Introduction
Techniques for generating synthetic tabular data have evolved over the last few years, primarily in support of data collaboration initiatives to bypass privacy barriers. Although data sharing is a compelling use case, tabular data generation has far broader and business-critical applicability such as dramatically improving ML model prediction accuracy by closing the gaps related to availability of high-quality data. When generated properly, the synthetic data can be used to augment small datasets, balance data with more instances from the minority class, or complete missing values. In this document, we demonstrate the superiority of the Datomize generative model by comparing its performance with leading open-source generative models and synthetization techniques.
There are several available open-source techniques for generating synthetic tabular data. Statistical models for tabular data generation rely on predefining the probability distribution of the table. The GaussianCopula model is based on copula functions[1], that allow describing the joint distribution of multiple random variables by analyzing the dependencies between their marginal distributions. Different GAN models have been created for generating synthetic tabular data; among the popular ones are CTGAN[2] and CopulaGAN[3], as well as VAE-based models like TVAE[4]. Commercial methods like Gretel.ai[5] use deep generative architectures as well.
The Datomize generative model, is based on a VAE that reduces the input into latent space where a GAN model is trained. In cases where text fields are involved, a transformer is incorporated as well. For time-series and transactional data, a special architecture was designed which includes an additional sequential model.
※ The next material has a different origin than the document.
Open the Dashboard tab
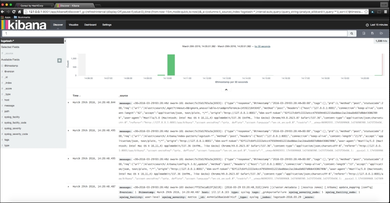The height and width of the screenshot is (203, 390). pyautogui.click(x=90, y=25)
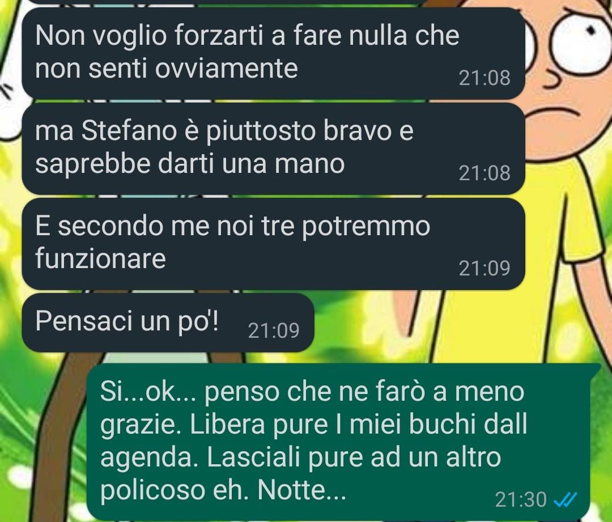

To demonstrate the superiority of Datomize’s generative model, we ran a set of experiments and compared its performance to five (5) additional state of the art, open-source generative models (see Table 1).
Experimental setup
The following 15 datasets (Table 2) were used for our examination:
We compared the Datomize model with five (5) generative models: the Gretel.AI model. GaussianCopula, CTGAN, CopulaGAN, and TVAE. We used SVD’s implementation for the last four methods.
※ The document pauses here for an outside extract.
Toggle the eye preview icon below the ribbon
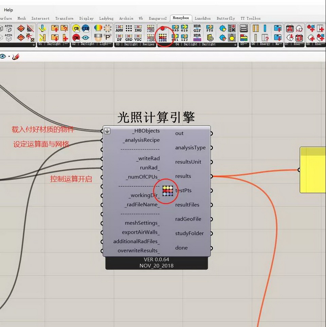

For each input dataset (described in Table 2), using each examined technique, we first trained a model and generated a synthetic replica using it, and then calculated the similarity between the synthetic replica and the source data based on several evaluation measures as discussed in the following section.
Evaluation
We used three different similarity scores to evaluate the similarity between two given datasets (a source and its synthetic replica). Two popular open-source Python implementations (Table Evaluator and SVD Evaluator), as well as Datomize’s rich similarity score.
Table Evaluator
The table evaluator score is calculated as the average of the following measures:
- Basic statistics similarity: Calculates the correlation coefficient between the basic properties (mean, median, standard deviation, and variance) of the source and synthetic datasets using Spearman’s Rho (which is resilient to outliers).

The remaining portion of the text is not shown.